I’ll eventually find some kind of job doing something I love to put food on the table, wine in the cupboard and keep my two Greyhounds fed. But right now I am not in a rush. I can feel myself healing and feel my heart beating again and music, particularly Al’s music, has had a lot to do with it.
The view from my kitchen table, which doubles as my desk, is a peaceful one. Right now the sun is muted and obscured by clouds. Light snow is falling, the blue jays are acting like assholes trying to keep the other birds off the feeder as the windsock occasionally twitches in the cold air blowing in from the lake.

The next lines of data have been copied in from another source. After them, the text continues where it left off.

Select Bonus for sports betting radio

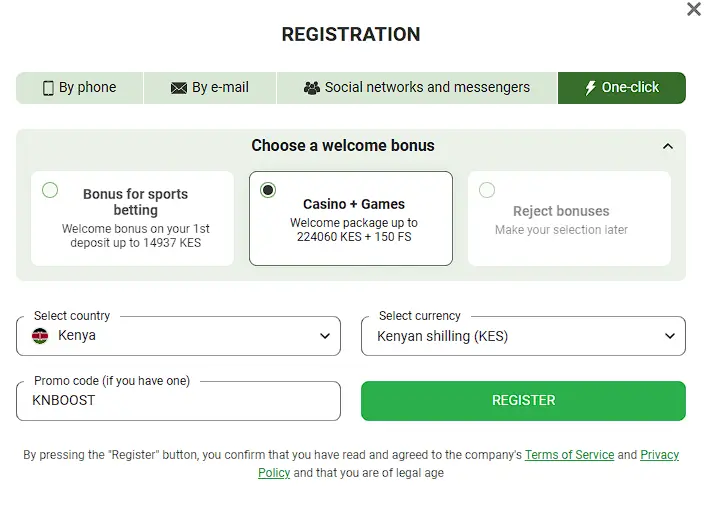[x=50, y=190]
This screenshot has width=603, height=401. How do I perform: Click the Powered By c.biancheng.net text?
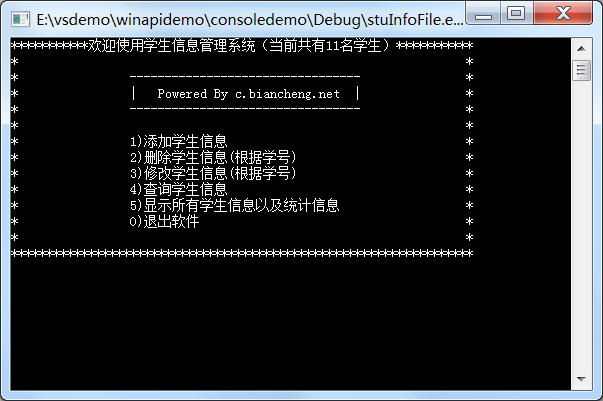coord(248,93)
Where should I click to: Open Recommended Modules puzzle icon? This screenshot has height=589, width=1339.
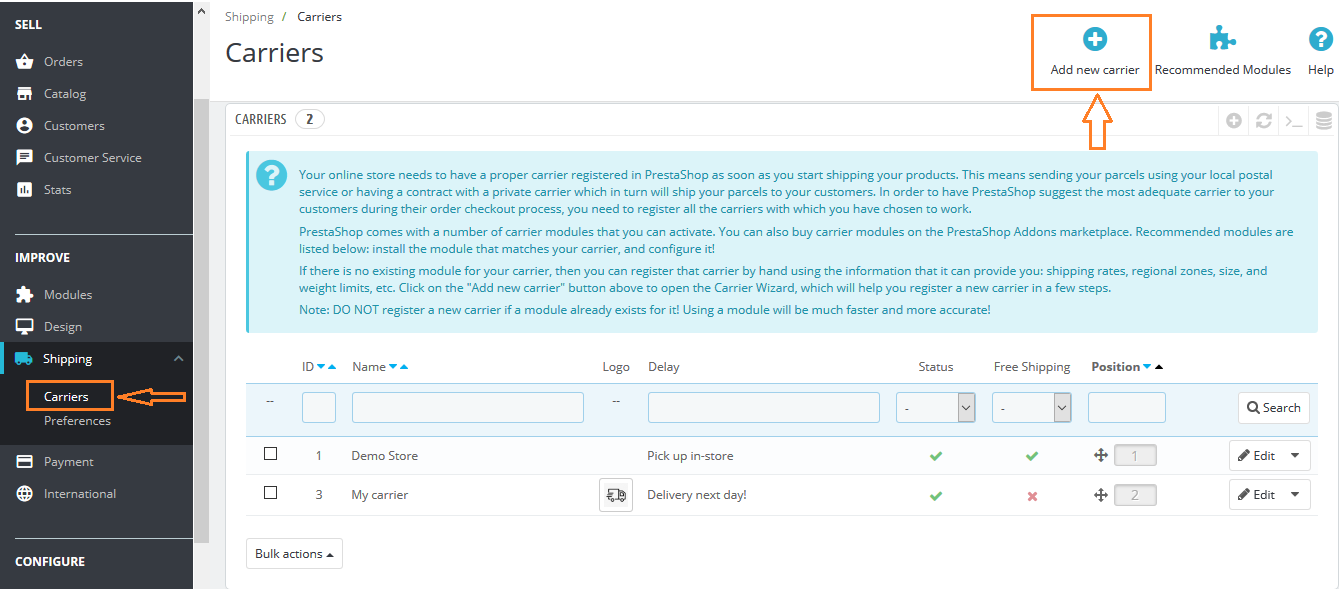coord(1222,40)
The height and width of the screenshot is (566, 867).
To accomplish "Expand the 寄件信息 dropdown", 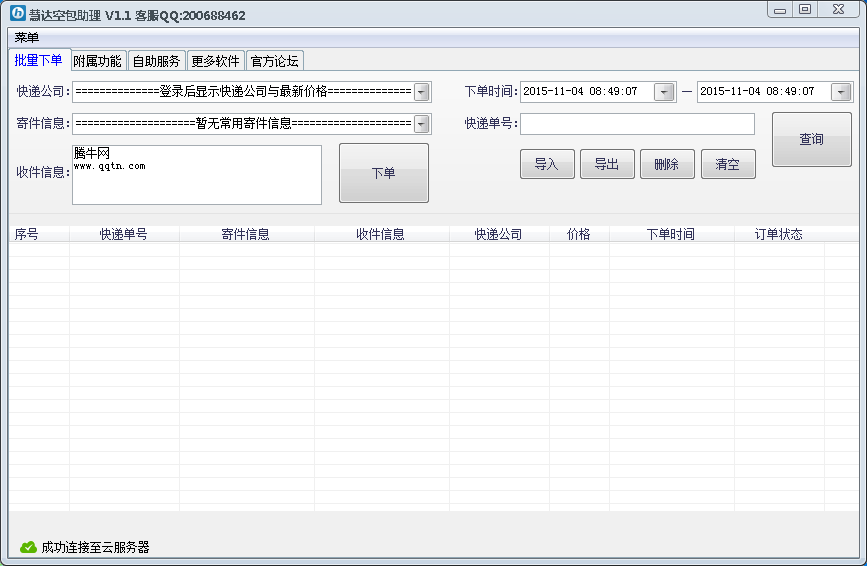I will click(x=422, y=124).
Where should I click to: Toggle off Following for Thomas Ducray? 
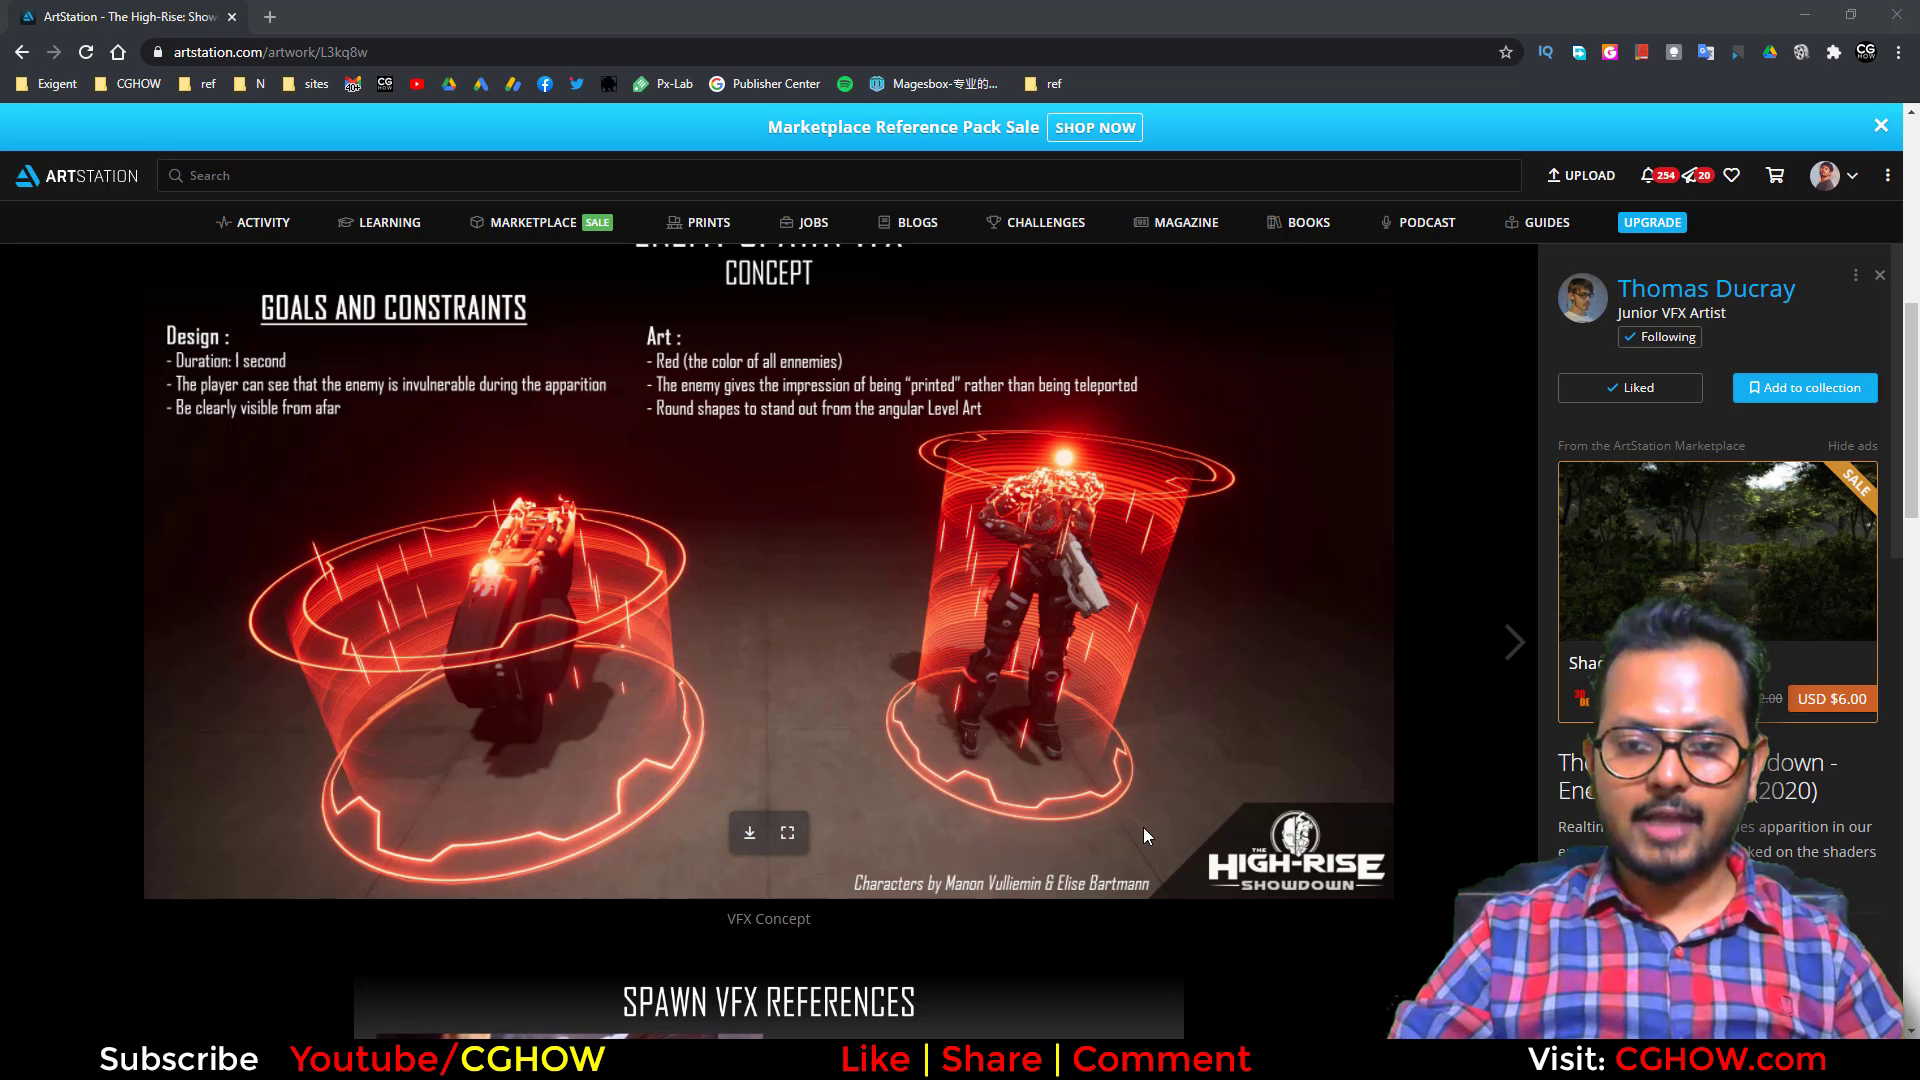pyautogui.click(x=1659, y=337)
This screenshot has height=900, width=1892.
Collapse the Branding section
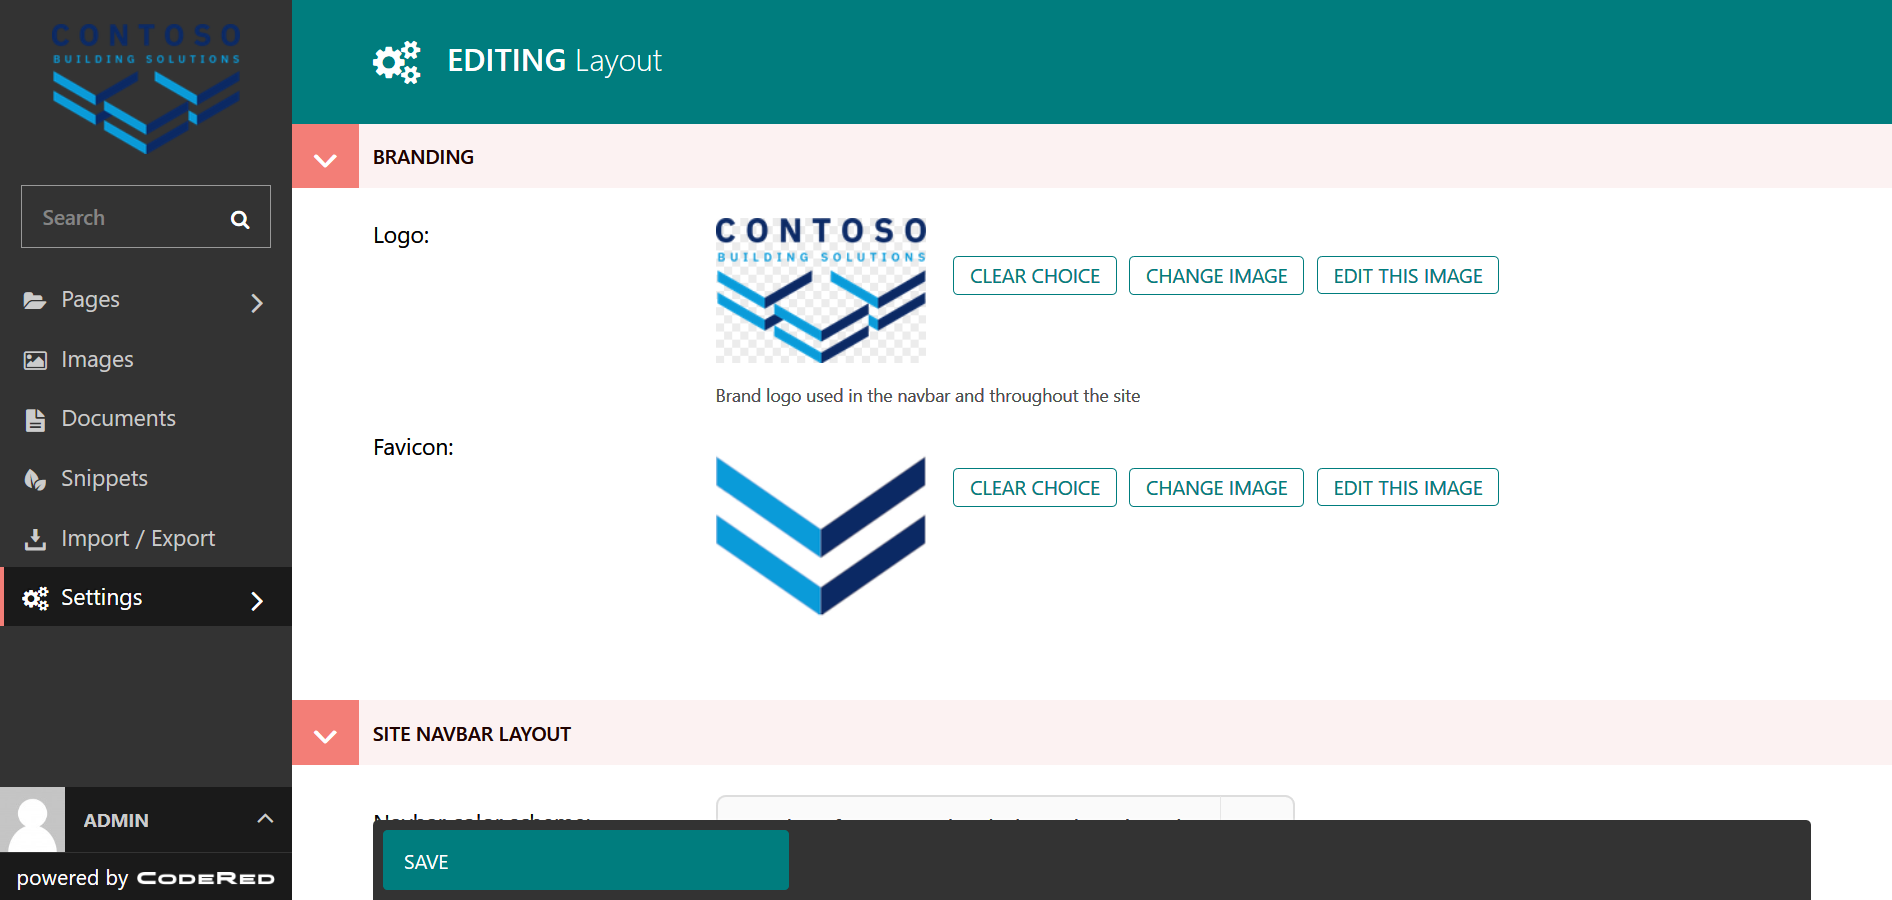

The pine and cedar trees are full of snow and look like a Currier and Ives Christmas card. This morning, one of my Greyhounds, tuckered out after our morning mile must have sensed something emotionally intense going on inside me. So before she laid down to nap, she came and rested her head on my lap insisting I rub her neck and scratch her ears as we listened to “Somewhere in England.”
I have fresh bread baking in the oven and the feel the satisfaction of my two dogs who are sleeping comfortably on their soft beds. Their contentment always brings a smile to my face. I’ve just punched up a playlist for the afternoon: Somewhere in England, Denise at 16, Lord Grenville, Katherine of Oregon, Fields of France, Sampan, Flying Sorcery. Laughing into 1939 and At the end of the day.
And yes, it includes Time Passages; a song whose memory will take so long to fade. It is a subtle reminder to me of what a flicker our existence is.
“Well I'm not the kind to live in the past
The years run too short and the days too fast
The things you lean on are the things that don't last.”
And well. . . I’m sure you know the rest by heart.